Pencroff, a sua volta, si mise in ginocchio vicino a Cyrus Smith; anche il suo orecchio afferrò qualche battito, e le sue labbra qualche soffio, che sfuggiva dalla bocca dell’ingegnere.

Harbert, a una parola del giornalista, si slanciò fuori per cercare dell’acqua. A cento passi di là trovò un ruscello limpido, evidentemente molto ingrossato dalle piogge della notte precedente, che filtrava attraverso la sabbia. Ma non aveva nulla per mettervi l’acqua; non v’era nemmeno una conchiglia fra quelle dune! Il ragazzo dovette accontentarsi d’inzuppare il fazzoletto nel ruscello, e ritornò correndo verso la grotta.

Fortunatamente, quel fazzoletto imbevuto bastò a Gedeon Spilett, che voleva soltanto inumidire le labbra dell’ingegnere. Quelle poche gocce d’acqua fresca produssero un effetto quasi immediato. Un sospiro sfuggì dalle labbra di Cyrus Smith, e parve ch’egli tentasse di articolare alcune parole.

«Lo salveremo!» disse il giornalista.

Nab aveva ripreso speranza a queste parole. Spogliò il suo padrone, per vedere se il corpo presentasse qualche ferita. Né la testa, né il busto, né le membra avevano contusioni, e nemmeno scorticature: cosa sorprendente, poiché il corpo di Cyrus Smith era stato di certo sbattuto sugli scogli. Persino le mani erano intatte. Era veramente difficile spiegare come l’ingegnere non portasse alcuna traccia degli sforzi, che aveva dovuto fare per oltrepassare la linea di scogli.

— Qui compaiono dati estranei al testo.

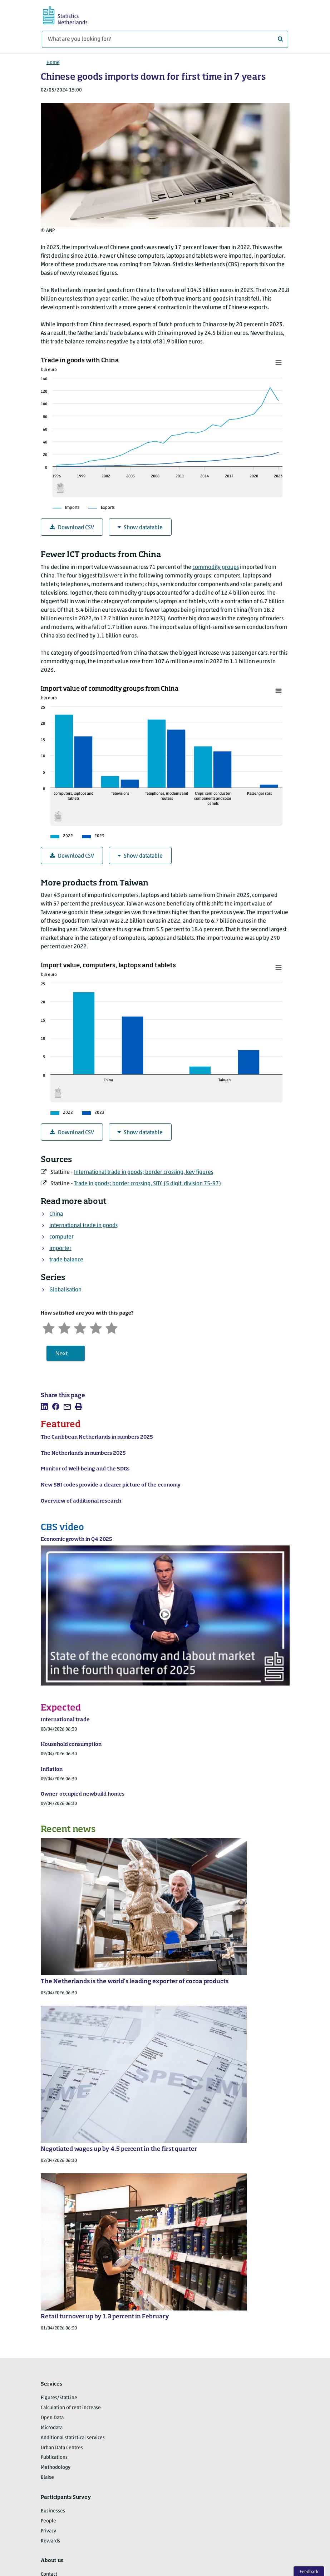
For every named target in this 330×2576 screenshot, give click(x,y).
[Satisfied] (96, 1327)
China (56, 1214)
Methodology (55, 2467)
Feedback (309, 2572)
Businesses (53, 2511)
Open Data (52, 2418)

Ma la spiegazione di questa circostanza sarebbe venuta più tardi. Quando Cyrus Smith avrebbe potuto parlare, avrebbe detto ciò che era avvenuto. Per il momento, si trattava di richiamarlo in vita: forse un po’ di massaggio poteva ottenere questo risultato. E il massaggio fu fatto con la casacca del marinaio. L’ingegnere, riscaldato da quel rude massaggio, mosse lievemente le braccia e la sua respirazione cominciò ad avvenire in modo più regolare. Egli stava morendo di sfinimento, e, certo, senza l’arrivo del giornalista e dei suoi compagni, sarebbe stata la fine per Cyrus Smith.